Rumusan Soal:
Menurut teks tentang penegakan hukum terhadap Gayus H Tambunan, pada tanggal berapa Pengadilan Negeri Tangerang memutus bebas Gayus Tambunan?

E. Teknik Analisis Bahan Hukum
Teknik analisis bahan hukum yang penulis gunakan adalah logika induktif. Penulis menjumpai suatu fakta tertentu yang disebut sebagai gejala. Berawal dari fakta atau gejala tersebut kemudian penulis mencoba mengabstraksikan dan mencari prinsip-prinsip terkait dengan fakta yang ada dengan kata lain, penulis mengabstrasikan fakta-fakta aktual menjadi fakta hukum.
BAB IV
PEMBAHASAN
A. Penegakan Hukum Pemidanaan terhadap Mafia Pajak Gayus H Tambunan
1. Kronologi Kasus Penegakan Hukum Terhadap Gayus H Tambunan
Sebelum terkuak kekayaan di media massa, Gayus Tambunan pernah berurusan dengan Pengadilan Negeri Tangerang dengan dakwaan melakukan tindak pidana korupsi, penggelapan dan pencucian uang. Namun dakwaan tersebut tidak berhasil menjeratnya ke penjara karena Hakim menilai jaksa penuntut umum gagal dalam menghadirkan alat bukti. Gayus Tambunan diputus bebas oleh Pengadilan Negeri Tangerang pada 12 Maret 2010. Ia hanya dijerat jaksa dengan hanya pasal penggelapan saja.

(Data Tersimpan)

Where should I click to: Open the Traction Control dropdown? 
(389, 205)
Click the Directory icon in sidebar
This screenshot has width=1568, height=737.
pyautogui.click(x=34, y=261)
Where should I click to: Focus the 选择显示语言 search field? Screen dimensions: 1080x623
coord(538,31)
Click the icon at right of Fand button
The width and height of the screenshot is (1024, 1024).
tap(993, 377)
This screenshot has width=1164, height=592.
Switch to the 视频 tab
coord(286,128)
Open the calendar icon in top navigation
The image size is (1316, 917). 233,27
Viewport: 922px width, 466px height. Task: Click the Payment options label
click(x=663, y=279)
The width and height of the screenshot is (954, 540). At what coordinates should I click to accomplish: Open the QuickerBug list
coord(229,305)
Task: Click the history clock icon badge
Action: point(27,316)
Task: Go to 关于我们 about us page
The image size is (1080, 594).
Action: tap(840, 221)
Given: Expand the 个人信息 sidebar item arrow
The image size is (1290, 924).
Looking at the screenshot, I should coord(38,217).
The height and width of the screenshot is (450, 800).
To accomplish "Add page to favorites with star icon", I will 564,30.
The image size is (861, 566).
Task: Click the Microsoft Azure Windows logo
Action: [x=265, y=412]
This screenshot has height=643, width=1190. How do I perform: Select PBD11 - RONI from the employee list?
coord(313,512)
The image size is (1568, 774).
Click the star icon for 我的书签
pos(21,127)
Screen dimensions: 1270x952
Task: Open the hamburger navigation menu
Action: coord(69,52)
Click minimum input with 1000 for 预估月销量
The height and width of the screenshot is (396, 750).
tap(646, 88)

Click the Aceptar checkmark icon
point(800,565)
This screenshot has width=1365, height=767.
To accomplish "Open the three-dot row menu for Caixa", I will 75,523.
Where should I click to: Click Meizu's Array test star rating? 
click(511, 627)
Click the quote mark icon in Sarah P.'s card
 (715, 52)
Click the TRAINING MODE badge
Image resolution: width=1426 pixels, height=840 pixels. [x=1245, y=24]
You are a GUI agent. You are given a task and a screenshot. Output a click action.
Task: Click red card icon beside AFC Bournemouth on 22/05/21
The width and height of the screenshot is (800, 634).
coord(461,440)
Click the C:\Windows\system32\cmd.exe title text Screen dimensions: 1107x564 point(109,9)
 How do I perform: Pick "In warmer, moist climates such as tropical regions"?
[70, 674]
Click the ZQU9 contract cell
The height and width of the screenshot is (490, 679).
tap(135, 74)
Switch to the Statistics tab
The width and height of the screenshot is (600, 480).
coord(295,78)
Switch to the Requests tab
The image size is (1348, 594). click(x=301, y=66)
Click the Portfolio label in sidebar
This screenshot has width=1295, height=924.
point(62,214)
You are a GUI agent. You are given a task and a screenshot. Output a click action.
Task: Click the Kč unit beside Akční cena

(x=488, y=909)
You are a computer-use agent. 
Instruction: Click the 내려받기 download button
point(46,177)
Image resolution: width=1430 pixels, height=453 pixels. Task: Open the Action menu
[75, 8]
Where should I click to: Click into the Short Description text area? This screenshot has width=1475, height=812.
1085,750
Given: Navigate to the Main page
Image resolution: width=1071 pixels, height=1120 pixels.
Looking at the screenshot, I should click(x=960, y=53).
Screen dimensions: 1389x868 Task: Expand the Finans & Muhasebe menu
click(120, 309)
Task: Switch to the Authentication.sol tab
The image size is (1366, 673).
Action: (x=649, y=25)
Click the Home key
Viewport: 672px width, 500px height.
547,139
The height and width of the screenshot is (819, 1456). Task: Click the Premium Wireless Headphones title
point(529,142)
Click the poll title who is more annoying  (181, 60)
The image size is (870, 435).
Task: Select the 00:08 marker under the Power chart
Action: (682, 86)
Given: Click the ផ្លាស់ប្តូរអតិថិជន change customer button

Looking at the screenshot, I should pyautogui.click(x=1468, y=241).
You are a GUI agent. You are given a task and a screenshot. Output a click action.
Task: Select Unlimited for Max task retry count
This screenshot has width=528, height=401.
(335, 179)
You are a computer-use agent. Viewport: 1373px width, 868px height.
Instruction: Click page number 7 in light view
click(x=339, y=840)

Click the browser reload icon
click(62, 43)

Jawaban Tertulis:
Pada 12 Maret 2010.